#### Record set:
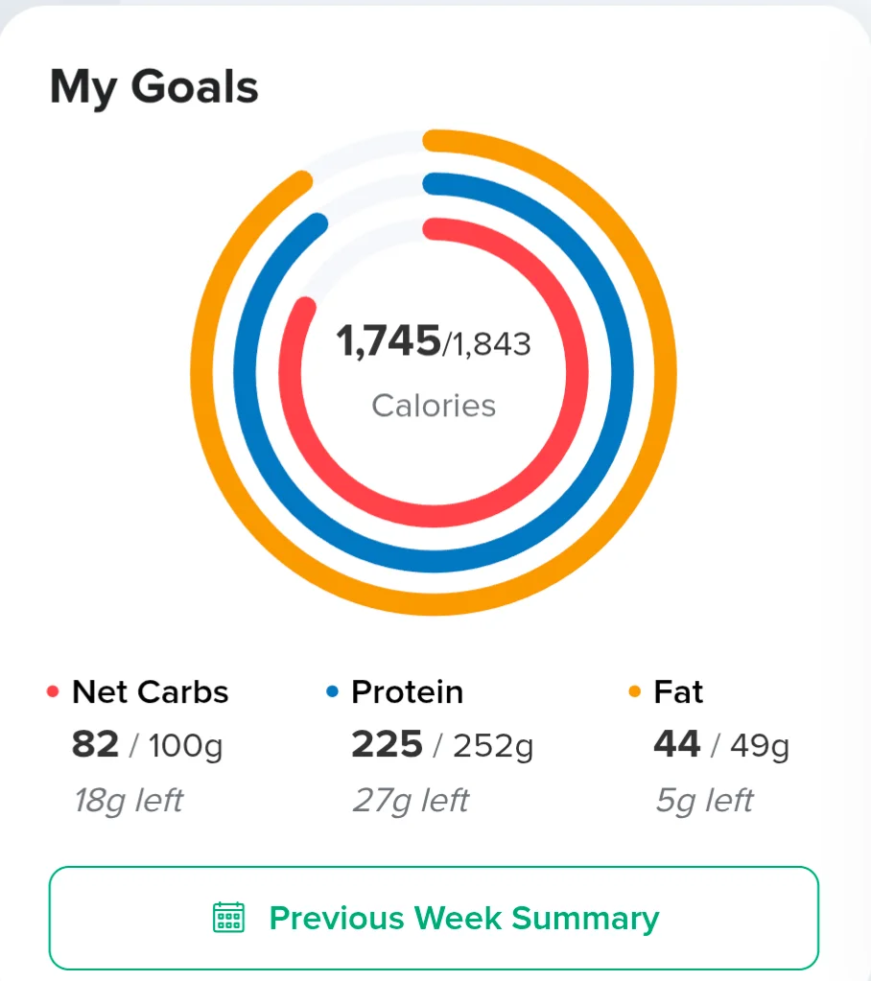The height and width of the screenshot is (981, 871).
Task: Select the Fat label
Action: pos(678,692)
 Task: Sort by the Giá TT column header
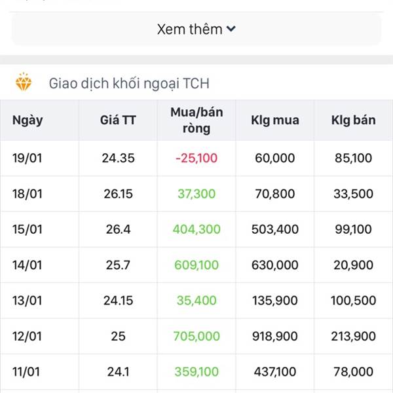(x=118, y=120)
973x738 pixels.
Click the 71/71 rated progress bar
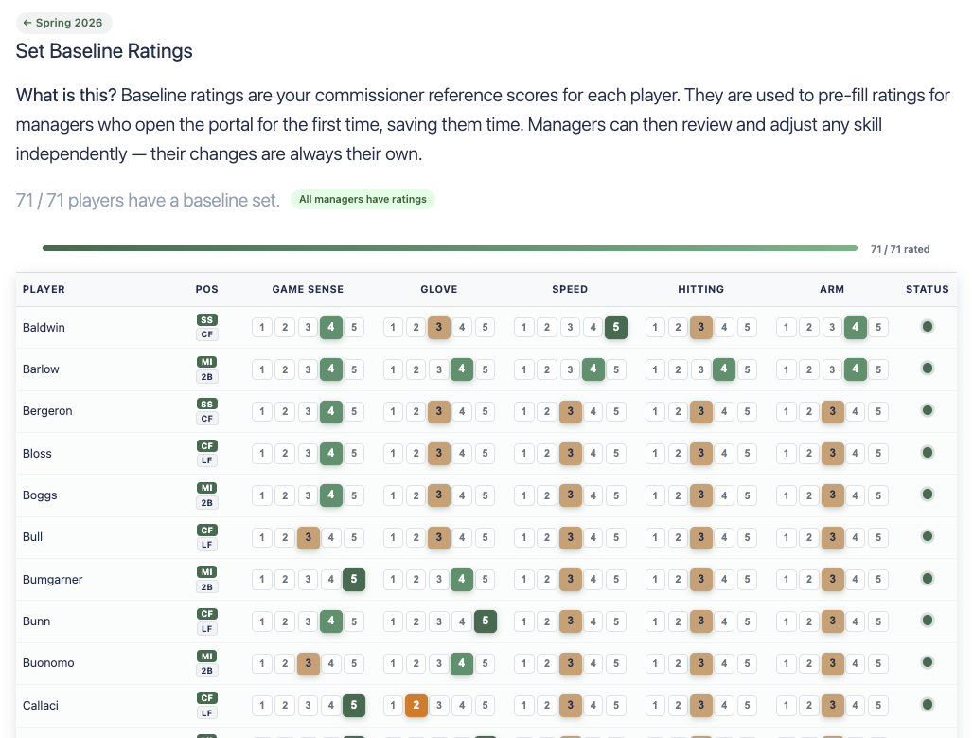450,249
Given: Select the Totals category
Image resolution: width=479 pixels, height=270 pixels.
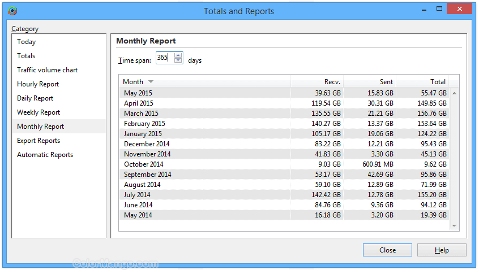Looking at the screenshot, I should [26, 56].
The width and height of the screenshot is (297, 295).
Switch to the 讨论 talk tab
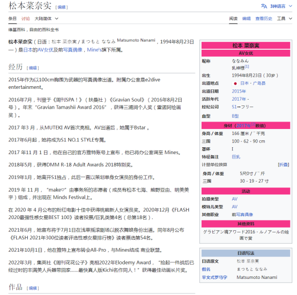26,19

#### About this task:
Every line from the one that holds "Click the 71/71 rated progress bar" to the end of the listing should be output exactly, with pictures left out, please.

#### Answer to this exercise:
Click the 71/71 rated progress bar
450,249
Given: Select the Totals category
Image resolution: width=479 pixels, height=270 pixels.
Looking at the screenshot, I should [26, 56].
The width and height of the screenshot is (297, 295).
Switch to the 讨论 talk tab
26,19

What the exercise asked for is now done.